Nowadays, jobs allowing you to work from home abound. However, as they become increasingly popular, so do inventive ways to deceive job seekers. Be cautious of offers to make you rich quick and promises of tons of money in exchange of little work.
Keep in mind that a legitimate job looks for particular skills and requirements and never over-promises. A lot of “!!!!!" or "$$$$” must keep you alert that it’s most likely not a trustworthy job opportunity. Here are some useful tips to stay away from such sneaky schemes.
1. Scrutinize the URL.
Be cautious of misleading URLs. For instance, you might think you're on the website of CNBC when in fact, you're just on a bogus page that looks so similar.
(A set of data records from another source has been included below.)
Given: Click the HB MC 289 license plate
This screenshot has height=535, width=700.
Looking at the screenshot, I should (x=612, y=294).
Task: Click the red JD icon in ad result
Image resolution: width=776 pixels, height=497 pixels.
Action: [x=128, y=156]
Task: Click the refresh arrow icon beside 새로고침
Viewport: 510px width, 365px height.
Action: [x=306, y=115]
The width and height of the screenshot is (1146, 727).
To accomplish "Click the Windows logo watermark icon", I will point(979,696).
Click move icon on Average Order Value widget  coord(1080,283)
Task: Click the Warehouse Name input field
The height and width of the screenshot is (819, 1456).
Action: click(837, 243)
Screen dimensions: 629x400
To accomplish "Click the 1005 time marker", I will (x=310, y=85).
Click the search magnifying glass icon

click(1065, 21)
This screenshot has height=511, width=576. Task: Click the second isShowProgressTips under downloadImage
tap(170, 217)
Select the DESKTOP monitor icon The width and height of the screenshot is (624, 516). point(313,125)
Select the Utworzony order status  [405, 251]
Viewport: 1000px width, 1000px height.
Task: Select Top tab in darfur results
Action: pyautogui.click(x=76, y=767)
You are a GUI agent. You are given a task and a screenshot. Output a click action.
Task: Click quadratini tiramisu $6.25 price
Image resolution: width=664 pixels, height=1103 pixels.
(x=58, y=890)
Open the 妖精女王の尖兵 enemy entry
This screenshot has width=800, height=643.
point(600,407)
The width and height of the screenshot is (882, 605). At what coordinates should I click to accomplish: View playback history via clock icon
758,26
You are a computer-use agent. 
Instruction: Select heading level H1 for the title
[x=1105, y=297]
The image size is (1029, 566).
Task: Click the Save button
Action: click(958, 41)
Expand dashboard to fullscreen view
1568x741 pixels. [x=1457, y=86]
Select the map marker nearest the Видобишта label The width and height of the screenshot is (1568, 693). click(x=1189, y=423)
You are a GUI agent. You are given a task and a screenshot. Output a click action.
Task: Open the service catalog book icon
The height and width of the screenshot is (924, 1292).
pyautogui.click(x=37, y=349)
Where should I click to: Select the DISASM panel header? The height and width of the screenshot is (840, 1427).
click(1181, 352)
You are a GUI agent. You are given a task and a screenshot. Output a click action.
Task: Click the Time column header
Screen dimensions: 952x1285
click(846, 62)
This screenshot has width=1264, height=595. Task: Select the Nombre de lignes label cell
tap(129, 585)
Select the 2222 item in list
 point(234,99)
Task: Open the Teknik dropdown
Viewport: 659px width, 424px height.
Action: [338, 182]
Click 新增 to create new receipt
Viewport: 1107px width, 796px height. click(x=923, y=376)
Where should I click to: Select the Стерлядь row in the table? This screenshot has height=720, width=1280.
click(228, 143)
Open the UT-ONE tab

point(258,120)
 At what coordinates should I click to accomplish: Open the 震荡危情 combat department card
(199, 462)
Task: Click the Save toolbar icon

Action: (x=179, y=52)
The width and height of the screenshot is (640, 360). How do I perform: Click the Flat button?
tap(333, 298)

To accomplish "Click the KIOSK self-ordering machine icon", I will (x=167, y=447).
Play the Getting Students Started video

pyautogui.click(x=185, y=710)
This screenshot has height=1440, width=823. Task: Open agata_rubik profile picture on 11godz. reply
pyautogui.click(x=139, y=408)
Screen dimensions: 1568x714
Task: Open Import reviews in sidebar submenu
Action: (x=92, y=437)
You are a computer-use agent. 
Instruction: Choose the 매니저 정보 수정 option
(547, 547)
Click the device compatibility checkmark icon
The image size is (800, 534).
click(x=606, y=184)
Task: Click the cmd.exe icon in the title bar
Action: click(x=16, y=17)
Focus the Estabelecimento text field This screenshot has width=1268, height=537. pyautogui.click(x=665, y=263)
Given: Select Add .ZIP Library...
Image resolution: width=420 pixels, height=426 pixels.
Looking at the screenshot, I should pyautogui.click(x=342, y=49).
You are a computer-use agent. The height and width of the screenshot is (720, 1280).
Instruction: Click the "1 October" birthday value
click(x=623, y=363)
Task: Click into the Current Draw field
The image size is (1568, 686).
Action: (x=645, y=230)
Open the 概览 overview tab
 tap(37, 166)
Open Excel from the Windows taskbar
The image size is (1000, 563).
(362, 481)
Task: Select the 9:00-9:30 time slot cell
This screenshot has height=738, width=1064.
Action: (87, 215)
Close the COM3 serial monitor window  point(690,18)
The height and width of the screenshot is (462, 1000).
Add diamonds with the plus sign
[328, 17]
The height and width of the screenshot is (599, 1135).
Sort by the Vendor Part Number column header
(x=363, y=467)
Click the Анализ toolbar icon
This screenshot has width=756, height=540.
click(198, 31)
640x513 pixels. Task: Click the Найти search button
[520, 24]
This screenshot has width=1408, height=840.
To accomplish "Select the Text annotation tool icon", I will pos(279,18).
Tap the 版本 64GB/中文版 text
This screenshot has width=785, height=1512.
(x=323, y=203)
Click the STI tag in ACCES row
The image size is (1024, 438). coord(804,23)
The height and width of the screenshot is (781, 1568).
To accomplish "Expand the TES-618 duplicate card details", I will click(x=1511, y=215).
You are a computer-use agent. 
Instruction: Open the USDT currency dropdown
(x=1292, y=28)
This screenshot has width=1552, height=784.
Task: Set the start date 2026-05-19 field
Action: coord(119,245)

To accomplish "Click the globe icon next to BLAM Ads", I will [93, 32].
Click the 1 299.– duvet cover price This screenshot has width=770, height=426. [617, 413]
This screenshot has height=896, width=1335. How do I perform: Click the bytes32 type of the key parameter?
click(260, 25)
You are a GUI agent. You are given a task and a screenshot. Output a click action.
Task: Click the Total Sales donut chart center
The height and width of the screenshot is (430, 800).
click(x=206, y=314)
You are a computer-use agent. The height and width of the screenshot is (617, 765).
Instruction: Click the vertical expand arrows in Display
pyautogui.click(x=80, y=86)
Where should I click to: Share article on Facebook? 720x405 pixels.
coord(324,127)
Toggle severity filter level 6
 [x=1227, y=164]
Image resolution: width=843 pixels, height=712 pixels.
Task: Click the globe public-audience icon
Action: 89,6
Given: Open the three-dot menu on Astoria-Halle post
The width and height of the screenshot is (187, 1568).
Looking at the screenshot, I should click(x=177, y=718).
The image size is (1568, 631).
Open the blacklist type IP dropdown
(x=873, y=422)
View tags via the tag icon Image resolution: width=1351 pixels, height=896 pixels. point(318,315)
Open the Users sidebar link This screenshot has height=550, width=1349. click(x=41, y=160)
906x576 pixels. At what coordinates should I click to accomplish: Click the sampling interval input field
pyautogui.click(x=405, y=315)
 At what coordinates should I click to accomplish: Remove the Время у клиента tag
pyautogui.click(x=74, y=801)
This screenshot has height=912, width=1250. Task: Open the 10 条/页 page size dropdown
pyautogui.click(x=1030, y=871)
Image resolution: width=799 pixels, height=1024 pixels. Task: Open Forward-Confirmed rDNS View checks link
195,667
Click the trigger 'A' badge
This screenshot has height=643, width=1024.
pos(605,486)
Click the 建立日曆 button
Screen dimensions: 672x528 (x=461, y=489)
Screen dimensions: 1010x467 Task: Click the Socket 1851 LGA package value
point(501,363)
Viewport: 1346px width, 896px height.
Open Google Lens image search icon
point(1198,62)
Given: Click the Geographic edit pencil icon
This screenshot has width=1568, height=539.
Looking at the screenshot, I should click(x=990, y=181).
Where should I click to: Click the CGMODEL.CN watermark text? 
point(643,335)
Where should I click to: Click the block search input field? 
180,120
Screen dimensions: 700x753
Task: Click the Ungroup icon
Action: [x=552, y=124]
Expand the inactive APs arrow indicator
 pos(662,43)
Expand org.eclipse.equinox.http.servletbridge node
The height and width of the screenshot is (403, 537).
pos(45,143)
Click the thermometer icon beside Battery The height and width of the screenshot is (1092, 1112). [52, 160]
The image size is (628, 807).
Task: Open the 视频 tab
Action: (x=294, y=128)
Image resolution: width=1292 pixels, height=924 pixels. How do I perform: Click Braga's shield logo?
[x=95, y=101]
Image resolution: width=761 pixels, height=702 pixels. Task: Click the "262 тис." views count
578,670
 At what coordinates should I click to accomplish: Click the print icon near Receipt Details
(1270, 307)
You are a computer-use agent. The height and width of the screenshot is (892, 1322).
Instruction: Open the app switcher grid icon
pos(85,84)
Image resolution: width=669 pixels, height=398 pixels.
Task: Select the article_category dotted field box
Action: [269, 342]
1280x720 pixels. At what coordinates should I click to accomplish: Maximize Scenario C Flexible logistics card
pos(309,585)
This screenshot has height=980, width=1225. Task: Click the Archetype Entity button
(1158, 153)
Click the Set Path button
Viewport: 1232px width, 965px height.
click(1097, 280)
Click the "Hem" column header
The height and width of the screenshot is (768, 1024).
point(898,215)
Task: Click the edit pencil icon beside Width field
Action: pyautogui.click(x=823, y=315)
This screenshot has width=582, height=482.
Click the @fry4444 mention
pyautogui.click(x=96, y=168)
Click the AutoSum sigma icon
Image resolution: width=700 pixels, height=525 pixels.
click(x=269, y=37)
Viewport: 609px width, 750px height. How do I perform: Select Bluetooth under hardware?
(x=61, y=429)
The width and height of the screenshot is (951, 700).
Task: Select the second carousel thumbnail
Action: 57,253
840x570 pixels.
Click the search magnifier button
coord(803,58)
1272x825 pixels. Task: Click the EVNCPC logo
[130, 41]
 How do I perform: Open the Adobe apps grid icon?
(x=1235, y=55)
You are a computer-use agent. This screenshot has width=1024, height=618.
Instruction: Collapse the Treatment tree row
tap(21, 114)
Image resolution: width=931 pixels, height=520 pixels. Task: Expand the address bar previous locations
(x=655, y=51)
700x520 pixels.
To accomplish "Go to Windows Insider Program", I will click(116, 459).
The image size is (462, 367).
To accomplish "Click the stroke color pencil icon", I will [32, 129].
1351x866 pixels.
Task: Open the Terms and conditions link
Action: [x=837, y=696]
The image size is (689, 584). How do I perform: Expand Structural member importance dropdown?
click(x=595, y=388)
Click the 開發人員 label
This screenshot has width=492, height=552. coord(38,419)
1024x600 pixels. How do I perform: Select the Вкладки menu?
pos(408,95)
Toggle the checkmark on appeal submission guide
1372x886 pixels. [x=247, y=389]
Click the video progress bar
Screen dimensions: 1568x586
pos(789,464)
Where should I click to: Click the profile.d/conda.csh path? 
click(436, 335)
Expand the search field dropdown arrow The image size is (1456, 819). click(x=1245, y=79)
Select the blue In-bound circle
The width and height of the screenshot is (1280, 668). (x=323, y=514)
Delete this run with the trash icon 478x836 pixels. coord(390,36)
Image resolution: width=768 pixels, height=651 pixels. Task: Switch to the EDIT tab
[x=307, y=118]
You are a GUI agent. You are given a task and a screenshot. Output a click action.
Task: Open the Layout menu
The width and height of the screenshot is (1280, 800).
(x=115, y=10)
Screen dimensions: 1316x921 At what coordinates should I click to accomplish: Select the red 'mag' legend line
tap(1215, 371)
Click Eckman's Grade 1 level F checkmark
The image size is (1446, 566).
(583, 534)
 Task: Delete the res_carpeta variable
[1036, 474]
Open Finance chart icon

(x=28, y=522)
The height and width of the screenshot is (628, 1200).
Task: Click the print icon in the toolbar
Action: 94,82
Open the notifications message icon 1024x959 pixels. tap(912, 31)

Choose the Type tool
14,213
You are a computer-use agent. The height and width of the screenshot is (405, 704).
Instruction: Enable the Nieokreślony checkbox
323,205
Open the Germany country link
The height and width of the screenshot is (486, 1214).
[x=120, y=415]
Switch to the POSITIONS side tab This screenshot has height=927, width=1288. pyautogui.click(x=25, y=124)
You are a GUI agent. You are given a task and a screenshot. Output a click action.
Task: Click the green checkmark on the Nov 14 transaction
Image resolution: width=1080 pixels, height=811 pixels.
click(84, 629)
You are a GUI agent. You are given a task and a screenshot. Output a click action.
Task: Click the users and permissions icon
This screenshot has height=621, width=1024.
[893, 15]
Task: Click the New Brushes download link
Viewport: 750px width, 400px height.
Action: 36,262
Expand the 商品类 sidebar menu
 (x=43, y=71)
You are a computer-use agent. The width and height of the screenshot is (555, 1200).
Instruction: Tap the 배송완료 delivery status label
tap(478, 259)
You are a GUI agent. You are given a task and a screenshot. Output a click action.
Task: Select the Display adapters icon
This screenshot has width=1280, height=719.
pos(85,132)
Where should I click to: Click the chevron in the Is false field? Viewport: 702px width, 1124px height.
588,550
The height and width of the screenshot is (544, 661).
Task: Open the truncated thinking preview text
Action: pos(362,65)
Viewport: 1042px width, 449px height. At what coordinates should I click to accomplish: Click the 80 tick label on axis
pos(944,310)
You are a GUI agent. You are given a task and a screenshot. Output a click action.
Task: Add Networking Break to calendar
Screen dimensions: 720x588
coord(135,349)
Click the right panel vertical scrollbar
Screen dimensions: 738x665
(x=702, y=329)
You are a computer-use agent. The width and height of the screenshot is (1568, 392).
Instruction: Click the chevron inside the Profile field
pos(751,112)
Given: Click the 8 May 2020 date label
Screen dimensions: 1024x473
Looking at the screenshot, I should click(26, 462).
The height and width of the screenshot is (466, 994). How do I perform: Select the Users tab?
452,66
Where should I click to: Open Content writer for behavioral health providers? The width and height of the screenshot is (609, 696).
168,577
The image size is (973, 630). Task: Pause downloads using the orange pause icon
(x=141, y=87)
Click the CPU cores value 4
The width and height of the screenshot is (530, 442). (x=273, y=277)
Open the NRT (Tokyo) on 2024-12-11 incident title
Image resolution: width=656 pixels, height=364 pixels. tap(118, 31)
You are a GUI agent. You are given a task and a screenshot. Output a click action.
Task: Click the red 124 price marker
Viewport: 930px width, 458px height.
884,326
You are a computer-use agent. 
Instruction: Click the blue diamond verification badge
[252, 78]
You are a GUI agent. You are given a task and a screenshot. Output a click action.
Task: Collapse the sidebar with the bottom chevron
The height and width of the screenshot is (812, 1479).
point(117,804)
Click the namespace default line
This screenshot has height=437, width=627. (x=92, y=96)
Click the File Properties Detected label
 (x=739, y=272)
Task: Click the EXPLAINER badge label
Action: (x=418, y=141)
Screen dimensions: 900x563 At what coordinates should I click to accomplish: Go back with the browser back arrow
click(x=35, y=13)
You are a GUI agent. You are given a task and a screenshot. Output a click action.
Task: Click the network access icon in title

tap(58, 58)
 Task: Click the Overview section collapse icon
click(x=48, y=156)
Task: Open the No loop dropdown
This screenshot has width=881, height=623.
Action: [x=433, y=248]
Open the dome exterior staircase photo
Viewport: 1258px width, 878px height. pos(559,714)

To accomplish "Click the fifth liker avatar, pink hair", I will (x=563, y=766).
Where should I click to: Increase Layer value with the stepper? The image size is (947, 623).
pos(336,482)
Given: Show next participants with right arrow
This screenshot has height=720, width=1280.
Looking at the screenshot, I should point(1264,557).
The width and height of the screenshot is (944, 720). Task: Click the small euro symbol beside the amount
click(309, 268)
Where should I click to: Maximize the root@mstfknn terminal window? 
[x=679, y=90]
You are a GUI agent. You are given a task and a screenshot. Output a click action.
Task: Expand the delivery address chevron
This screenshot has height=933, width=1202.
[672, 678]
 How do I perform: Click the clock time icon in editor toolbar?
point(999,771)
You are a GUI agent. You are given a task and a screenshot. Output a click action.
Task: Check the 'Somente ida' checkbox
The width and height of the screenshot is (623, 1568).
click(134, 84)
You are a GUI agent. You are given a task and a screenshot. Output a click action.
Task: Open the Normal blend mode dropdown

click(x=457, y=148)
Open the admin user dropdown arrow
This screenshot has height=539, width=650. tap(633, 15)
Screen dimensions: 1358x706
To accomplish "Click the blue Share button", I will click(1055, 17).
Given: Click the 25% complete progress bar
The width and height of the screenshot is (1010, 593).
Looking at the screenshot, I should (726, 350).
Also, you need to have keen eyes because there are web addresses that look so real, like the one site caught just recently “http://cnbc.com-index.in/.” It may appear like a “.com” at first to make you think that you're on the site of CNBC but if you look carefully, it’s actually a “.in,” which doesn't have anything to do with CNBC.
2. Never pay money.
Be watchful of companies that claim to hire you but will charge for certain things. Remember that your purpose to get a job is to earn and not to spend money. Double check the reputation of the company you're applying to because these scammers are very clever. For instance, they may tell you that you're hire but you just have to pay for the laptop that the company will give you.
3. Ask Google.
A red flag for beginners is the contact details of the person you're communicating with. Make sure that the email address and the company's URL are legit. It's not safe to provide your personal details to email@example.com. In general, your new employer should have an email address that is associated with the firm that's hiring you. But still, never be satisfied with it. Ensure that you talk to someone from the company on the telephone before you accept the job. There are scammers that conduct interviews using IM. Just the same with false email address, it’s so easy to make a phony IM account. You can check for these scams on Google anytime to be sure of what you're getting into.